Extract to read:
I have been spending some time on these forums and let me say that they are the best source of information for everyone attempting to develop an operating system!
I am an Italian student and I study physics at university, but I have been a hobby programmer for the past 10 years.
Some time ago I started a sort of "operating system". Well, since now I have not done much more than a bootloader. But my real goal is not an os in the common meaning of the word. I was planning to create a single-tasking core of an operating system (32-bit protected mode): my aim is having the complete control of the hardware to be able to use 100% of hardware resources (no other processes running). I would like to use this system for computer simulations and "heavy" calculus (eg. complex multi-particle systems). So I'm looking more to developing specific hardware drivers than a complete kernel with memory management, IPC etc. I don't need to create generic drivers, as I am able to choose the peripherals I want to use! But for those ones I need a driver and here is my problem. So far I have the alpha of a PS/2 keyboard driver and by reading this forum I have come to the conclusion that if I dedicated some time to it, I would be able to develop a USB and SATA driver, as they seem to have an available documentation on the web. I could also get a specific Intel chipset, to have complete access to open manuals. Some weeks ago I began to investigate about pci devices enumeration. At the moment I have a very simple video driver which works with a linear framebuffer (set up during boot using VESA2.0.) and simulates a text console. I have tried various vesa modes but I am interested in 1024x768 or 1280x1024. The pcs I have used for test support both 24-bit and 32-bit modes but of course I prefer the latter for performance. I have not done some precise benchmarks but full screen blit (ram->framebuffer) is quite slow on high resolution. I have read anything I could find here and I have spent months searching the web with no result. I understand that the problem is related to the bus transfer speed etc. I am aware of burst writes on pci, cache types etc, in fact the only useful thing I found is setting framebuffer memory area cache type to "write combining" using MTRRs and it has really improved speed A LOT!!! It is not so great though because the main problem is that even if I get a good FPS of 30, CPU is always busy with transferring data on the bus! I have read that modern video cards support bus mastering and I am pretty sure that even the graphics controller embedded in one of my intel chipsets supports it...

Written task 1: In the entries, from the first line through the line with "Action: pos(273,39)", substitute "Directive" for "Instruction" and leave everything else unchanged.

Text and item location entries

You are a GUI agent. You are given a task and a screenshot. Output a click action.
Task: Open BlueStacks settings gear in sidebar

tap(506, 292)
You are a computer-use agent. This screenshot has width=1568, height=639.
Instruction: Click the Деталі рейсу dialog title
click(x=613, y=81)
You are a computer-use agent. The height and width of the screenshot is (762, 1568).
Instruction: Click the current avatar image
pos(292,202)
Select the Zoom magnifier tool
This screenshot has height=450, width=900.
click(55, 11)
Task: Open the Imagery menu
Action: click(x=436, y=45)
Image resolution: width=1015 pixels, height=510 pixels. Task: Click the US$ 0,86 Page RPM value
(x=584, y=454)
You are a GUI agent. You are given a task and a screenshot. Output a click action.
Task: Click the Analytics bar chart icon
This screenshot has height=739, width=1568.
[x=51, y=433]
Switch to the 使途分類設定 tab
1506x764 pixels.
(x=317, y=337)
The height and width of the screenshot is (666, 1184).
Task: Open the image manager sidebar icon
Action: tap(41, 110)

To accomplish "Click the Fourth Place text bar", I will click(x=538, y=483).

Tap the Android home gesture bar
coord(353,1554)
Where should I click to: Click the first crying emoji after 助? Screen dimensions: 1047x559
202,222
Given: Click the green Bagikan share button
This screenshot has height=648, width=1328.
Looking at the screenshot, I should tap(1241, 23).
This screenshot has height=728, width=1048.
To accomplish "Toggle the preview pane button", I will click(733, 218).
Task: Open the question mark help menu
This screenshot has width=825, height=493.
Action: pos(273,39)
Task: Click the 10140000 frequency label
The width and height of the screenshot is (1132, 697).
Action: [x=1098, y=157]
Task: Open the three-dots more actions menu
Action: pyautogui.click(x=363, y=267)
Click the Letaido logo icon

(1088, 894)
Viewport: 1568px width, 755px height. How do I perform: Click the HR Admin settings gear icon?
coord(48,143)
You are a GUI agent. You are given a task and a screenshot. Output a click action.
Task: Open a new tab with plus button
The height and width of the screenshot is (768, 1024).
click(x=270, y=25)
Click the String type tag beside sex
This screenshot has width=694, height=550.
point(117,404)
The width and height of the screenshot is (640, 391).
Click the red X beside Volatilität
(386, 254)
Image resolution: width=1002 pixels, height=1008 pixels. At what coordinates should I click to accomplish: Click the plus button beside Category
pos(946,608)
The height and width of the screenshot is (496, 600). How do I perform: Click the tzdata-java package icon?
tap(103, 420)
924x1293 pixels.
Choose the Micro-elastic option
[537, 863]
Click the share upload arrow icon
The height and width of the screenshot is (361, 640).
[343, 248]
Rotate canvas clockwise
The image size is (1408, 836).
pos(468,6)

Written task 2: Could you pick up the forum post about building a single-tasking operating system for simulations and continue it from where it stops?

Task output 1:
You are a GUI agent. You are given a task and a screenshot. Output a click action.
Task: Open BlueStacks settings gear in sidebar

tap(506, 292)
You are a computer-use agent. This screenshot has width=1568, height=639.
Directive: Click the Деталі рейсу dialog title
click(x=613, y=81)
You are a computer-use agent. The height and width of the screenshot is (762, 1568).
Directive: Click the current avatar image
pos(292,202)
Select the Zoom magnifier tool
This screenshot has height=450, width=900.
click(55, 11)
Task: Open the Imagery menu
Action: click(x=436, y=45)
Image resolution: width=1015 pixels, height=510 pixels. Task: Click the US$ 0,86 Page RPM value
(x=584, y=454)
You are a GUI agent. You are given a task and a screenshot. Output a click action.
Task: Click the Analytics bar chart icon
This screenshot has height=739, width=1568.
[x=51, y=433]
Switch to the 使途分類設定 tab
1506x764 pixels.
(x=317, y=337)
The height and width of the screenshot is (666, 1184).
Task: Open the image manager sidebar icon
Action: tap(41, 110)

To accomplish "Click the Fourth Place text bar", I will click(x=538, y=483).

Tap the Android home gesture bar
coord(353,1554)
Where should I click to: Click the first crying emoji after 助? Screen dimensions: 1047x559
202,222
Given: Click the green Bagikan share button
This screenshot has height=648, width=1328.
Looking at the screenshot, I should tap(1241, 23).
This screenshot has height=728, width=1048.
To accomplish "Toggle the preview pane button", I will click(733, 218).
Task: Open the question mark help menu
This screenshot has width=825, height=493.
Action: pos(273,39)

Task output 2:
now the main question is:

What should I do to activate bus mastering functionality of my video card(/chip)? I think it could be something to look for in intel chipset manual, but so far I have found nothing! I read everywhere of IDE bus mastering but really nothing about video pci bus mastering. My goal is to let gpu copy the framebuffer while cpu continues to do other tasks. I understand that technical details of gfx cards are kept quite "secret" by the producers but this may be a general pci function. Or at least I could use an integrated gfx controller but Intel manuals have not been able to help me so far.
Any ideas?

Thank you very much in advance for your kind help and thank you for keeping such a great forum!

Best regards!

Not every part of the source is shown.